Brendan Smialowski/AFP/Getty Images
After four universities rejected the Trump administration’s compact for higher education, the White House is planning to meet Friday afternoon with the remaining five that have yet to respond.
A White House official confirmed plans of the meeting to Inside Higher Ed but didn’t say what the purpose of the gathering was or which universities would attend. Nine universities were asked to give feedback on the wide-ranging proposal by Oct. 20.

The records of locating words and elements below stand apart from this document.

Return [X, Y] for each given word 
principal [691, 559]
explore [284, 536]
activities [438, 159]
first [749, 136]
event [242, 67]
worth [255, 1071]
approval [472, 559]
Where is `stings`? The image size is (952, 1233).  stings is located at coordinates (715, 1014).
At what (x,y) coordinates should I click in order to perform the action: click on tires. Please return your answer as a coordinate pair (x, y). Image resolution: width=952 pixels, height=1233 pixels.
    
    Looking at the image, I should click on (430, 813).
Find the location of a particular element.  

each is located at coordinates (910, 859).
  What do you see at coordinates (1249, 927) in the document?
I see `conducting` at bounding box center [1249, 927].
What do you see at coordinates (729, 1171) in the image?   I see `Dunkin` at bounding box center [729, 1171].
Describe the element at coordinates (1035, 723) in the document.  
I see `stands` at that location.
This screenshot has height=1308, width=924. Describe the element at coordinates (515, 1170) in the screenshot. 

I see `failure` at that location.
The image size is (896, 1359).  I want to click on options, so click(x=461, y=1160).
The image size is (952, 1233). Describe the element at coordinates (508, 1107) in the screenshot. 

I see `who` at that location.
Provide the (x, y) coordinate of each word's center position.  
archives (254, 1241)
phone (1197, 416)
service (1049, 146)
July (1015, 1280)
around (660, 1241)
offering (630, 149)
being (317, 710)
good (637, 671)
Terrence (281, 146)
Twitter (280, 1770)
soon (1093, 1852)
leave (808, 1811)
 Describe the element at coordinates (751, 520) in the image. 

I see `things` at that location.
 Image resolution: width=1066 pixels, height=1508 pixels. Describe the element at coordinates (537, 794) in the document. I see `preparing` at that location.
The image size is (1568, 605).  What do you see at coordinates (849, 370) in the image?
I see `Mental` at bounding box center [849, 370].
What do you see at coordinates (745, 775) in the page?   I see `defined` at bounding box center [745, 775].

The virtual meeting will likely include May Mailman, a White House adviser, and Vincent Haley, director of the White House’s Domestic Policy Council, according to a source with knowledge of the White House’s plans. Mailman, Haley and Education Secretary Linda McMahon signed the letter sent to the initial nine about the compact.
So far, the Massachusetts Institute of Technology, Brown University, the University of Pennsylvania and the University of Southern California have publicly rejected the deal. Dartmouth College, the University of Arizona, the University of Texas at Austin, the University of Virginia and Vanderbilt University haven’t said whether they’ll agree to the compact. Trump officials have said that the signatories could get access to more grant funding and threatened the funding of those that don’t agree.
After USC released its letter rejecting the proposal, Liz Huston, a White House spokesperson, told the Los Angeles Times that “as long as they are not begging for federal funding, universities are free to implement any lawful policies they would like.”
Following the first rejection from MIT last Friday, President Trump posted on Truth Social that all colleges could now sign on. The White House has said that some institutions have already reached out to do so.
The source with knowledge of the White House’s plans said that the meeting “appears to be an effort to regain momentum by threatening institutions to sign even though it’s obviously not in the schools’ interest to do so.”
The Wall Street Journal reported that Arizona State University, the University of Kansas and Washington University in St. Louis were also invited. According to the Journal, the goal of the meeting was to answer questions about the proposal and to find common ground with the institutions.
Former senator Lamar Alexander, a Tennessee Republican and trustee at Vanderbilt, wrote in a Wall Street Journal op-ed that the compact was an example of federal overreach akin to previous efforts to impose uniform national standards on K–12 schools.
“Mr. Trump’s proposed higher education compact may provoke some useful dialogue around reform,” he wrote. “But the federal government shouldn’t try to manage the nation’s 6,000 colleges and universities.”
Inside Higher Ed reached out to the remaining five institutions as well as the new invitees, but they haven’t responded to a request for comment or to confirm whether they’ll attend the meeting.